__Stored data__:
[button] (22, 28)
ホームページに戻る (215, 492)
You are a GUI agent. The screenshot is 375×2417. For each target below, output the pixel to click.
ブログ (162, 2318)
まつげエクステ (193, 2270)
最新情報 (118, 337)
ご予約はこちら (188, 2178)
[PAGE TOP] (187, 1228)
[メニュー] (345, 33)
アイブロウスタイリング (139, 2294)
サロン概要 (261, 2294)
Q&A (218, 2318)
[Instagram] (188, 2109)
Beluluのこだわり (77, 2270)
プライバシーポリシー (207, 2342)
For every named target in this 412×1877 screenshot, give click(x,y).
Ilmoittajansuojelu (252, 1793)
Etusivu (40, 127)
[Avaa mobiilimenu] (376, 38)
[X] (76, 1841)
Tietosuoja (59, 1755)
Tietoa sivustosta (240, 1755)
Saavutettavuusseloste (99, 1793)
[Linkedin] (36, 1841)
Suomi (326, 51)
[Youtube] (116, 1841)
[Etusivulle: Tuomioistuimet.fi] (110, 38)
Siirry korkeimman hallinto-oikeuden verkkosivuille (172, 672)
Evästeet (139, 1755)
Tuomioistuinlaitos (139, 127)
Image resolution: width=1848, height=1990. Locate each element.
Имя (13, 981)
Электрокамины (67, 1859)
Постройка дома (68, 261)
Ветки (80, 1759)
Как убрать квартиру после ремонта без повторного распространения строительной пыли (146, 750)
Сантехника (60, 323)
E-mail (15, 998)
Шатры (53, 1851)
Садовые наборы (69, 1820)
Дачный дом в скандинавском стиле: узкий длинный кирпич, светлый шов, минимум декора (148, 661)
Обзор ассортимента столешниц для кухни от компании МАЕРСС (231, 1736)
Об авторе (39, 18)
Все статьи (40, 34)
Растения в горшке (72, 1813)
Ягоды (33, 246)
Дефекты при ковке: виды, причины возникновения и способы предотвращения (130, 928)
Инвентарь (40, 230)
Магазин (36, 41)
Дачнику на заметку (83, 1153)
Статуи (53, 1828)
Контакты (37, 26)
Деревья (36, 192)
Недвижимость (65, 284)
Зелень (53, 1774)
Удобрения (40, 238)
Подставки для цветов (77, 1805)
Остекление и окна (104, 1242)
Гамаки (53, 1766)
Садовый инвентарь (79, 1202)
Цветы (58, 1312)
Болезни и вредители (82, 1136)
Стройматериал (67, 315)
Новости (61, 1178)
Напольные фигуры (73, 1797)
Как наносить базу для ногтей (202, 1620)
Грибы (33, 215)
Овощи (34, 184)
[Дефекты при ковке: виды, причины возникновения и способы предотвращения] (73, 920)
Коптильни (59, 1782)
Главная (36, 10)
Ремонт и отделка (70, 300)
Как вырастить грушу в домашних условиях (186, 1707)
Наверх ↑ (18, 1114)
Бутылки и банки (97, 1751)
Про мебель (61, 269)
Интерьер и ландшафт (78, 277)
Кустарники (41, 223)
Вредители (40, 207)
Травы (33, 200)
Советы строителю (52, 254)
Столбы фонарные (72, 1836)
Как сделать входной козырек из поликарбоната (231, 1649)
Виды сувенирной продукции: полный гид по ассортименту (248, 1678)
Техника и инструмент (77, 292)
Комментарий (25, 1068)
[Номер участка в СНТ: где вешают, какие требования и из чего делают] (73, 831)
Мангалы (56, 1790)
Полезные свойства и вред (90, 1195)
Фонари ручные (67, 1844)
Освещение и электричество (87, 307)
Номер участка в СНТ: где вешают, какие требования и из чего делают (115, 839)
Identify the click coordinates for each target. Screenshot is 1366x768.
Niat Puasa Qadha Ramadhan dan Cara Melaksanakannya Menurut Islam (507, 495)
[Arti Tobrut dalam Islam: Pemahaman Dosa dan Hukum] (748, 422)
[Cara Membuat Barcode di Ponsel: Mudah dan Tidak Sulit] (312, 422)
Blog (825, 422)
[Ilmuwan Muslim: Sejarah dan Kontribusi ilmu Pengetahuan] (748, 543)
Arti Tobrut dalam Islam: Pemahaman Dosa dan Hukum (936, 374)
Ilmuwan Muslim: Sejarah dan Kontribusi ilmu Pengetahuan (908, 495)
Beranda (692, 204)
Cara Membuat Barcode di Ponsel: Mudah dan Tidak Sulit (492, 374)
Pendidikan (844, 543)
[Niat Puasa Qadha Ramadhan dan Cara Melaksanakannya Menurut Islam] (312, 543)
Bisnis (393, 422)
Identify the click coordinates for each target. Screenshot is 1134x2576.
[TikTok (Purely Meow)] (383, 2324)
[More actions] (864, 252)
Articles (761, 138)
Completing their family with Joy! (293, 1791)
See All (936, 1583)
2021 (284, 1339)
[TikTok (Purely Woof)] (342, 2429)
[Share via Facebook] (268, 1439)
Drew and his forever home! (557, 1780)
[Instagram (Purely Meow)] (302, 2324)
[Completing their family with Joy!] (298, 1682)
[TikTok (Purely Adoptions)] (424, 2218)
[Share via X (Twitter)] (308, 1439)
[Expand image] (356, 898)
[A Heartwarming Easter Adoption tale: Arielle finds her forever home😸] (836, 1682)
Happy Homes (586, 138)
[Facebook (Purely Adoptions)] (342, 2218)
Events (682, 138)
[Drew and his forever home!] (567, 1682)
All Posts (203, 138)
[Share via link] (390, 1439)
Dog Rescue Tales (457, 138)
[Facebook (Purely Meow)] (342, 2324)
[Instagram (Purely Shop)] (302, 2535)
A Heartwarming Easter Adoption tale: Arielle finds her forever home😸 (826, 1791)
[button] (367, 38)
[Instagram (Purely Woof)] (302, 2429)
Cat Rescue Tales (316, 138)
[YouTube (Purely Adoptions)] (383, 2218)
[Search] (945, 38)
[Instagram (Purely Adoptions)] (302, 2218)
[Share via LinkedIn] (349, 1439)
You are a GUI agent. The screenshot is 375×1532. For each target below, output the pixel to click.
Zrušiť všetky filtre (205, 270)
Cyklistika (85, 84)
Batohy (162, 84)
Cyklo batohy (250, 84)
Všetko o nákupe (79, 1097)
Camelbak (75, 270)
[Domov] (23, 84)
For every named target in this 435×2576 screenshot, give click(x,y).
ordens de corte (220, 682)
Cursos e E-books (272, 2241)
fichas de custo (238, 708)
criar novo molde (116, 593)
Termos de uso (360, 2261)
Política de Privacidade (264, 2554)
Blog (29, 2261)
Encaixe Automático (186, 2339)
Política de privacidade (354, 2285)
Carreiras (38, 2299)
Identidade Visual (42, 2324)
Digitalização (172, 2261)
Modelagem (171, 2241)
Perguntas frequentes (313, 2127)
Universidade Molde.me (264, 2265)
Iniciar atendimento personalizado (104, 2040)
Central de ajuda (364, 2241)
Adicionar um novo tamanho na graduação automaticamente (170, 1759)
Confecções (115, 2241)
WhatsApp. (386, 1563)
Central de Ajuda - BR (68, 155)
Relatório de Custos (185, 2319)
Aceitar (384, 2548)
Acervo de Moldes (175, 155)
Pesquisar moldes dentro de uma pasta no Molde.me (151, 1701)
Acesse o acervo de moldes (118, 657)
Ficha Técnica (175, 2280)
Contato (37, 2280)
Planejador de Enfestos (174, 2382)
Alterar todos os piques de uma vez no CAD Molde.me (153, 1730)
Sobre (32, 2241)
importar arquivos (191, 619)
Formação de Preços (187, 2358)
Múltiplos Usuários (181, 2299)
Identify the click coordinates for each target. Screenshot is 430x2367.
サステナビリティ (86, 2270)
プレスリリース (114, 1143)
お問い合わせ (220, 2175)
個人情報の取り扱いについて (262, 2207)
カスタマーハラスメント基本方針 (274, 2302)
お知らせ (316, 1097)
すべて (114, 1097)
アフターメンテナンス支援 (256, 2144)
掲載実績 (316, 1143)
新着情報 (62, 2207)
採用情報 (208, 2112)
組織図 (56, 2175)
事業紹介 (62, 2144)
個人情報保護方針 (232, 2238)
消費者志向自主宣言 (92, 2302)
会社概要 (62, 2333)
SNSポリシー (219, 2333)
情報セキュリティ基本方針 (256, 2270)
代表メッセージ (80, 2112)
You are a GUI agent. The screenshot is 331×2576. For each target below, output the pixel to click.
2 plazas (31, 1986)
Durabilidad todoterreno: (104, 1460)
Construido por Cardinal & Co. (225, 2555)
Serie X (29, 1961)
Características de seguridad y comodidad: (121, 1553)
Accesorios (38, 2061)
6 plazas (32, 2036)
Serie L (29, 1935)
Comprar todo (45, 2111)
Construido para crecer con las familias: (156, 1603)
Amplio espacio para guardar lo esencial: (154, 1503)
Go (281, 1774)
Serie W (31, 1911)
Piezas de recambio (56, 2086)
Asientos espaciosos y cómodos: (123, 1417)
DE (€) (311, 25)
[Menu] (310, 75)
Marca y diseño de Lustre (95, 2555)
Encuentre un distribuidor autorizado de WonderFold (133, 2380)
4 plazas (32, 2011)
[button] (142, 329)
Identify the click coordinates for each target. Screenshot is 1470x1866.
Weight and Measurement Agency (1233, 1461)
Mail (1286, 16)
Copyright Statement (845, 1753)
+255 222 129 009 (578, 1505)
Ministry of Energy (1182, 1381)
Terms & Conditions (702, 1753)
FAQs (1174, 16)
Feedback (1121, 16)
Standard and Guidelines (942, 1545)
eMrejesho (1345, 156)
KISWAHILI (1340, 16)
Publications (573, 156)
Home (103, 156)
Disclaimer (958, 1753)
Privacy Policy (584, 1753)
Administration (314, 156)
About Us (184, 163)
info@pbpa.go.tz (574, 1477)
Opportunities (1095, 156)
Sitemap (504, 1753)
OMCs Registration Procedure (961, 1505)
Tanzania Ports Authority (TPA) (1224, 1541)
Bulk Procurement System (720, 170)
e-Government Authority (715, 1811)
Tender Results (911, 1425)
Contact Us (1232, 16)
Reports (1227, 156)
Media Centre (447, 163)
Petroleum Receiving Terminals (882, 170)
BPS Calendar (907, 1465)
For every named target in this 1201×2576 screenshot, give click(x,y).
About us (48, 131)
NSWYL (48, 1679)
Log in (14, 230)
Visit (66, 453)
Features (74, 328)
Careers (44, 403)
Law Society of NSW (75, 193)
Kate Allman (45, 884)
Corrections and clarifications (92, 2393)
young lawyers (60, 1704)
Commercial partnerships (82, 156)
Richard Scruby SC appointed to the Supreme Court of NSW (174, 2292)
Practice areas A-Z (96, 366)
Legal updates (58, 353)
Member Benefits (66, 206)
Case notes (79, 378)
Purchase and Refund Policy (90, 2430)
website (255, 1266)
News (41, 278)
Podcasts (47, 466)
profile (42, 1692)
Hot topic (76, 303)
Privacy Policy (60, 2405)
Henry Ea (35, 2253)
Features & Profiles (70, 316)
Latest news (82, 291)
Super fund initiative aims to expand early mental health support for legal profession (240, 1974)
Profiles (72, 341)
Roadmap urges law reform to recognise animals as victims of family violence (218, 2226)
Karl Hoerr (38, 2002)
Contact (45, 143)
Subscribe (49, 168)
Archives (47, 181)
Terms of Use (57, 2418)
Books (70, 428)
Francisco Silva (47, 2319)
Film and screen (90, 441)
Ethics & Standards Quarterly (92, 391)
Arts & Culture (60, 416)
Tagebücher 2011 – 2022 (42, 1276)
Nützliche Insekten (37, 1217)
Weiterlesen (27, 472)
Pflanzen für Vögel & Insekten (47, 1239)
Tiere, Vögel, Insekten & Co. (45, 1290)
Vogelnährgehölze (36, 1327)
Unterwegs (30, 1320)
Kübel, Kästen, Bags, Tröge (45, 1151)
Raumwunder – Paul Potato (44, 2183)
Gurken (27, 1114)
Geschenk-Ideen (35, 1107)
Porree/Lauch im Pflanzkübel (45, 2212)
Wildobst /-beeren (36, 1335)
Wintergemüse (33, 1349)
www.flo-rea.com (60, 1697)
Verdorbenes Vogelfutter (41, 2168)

__Exercise requirements__: Pull every line with the word "Ponsel" from the data.

__Your solution__:
[Cara Membuat Barcode di Ponsel: Mudah dan Tidak Sulit] (312, 422)
Cara Membuat Barcode di Ponsel: Mudah dan Tidak Sulit (492, 374)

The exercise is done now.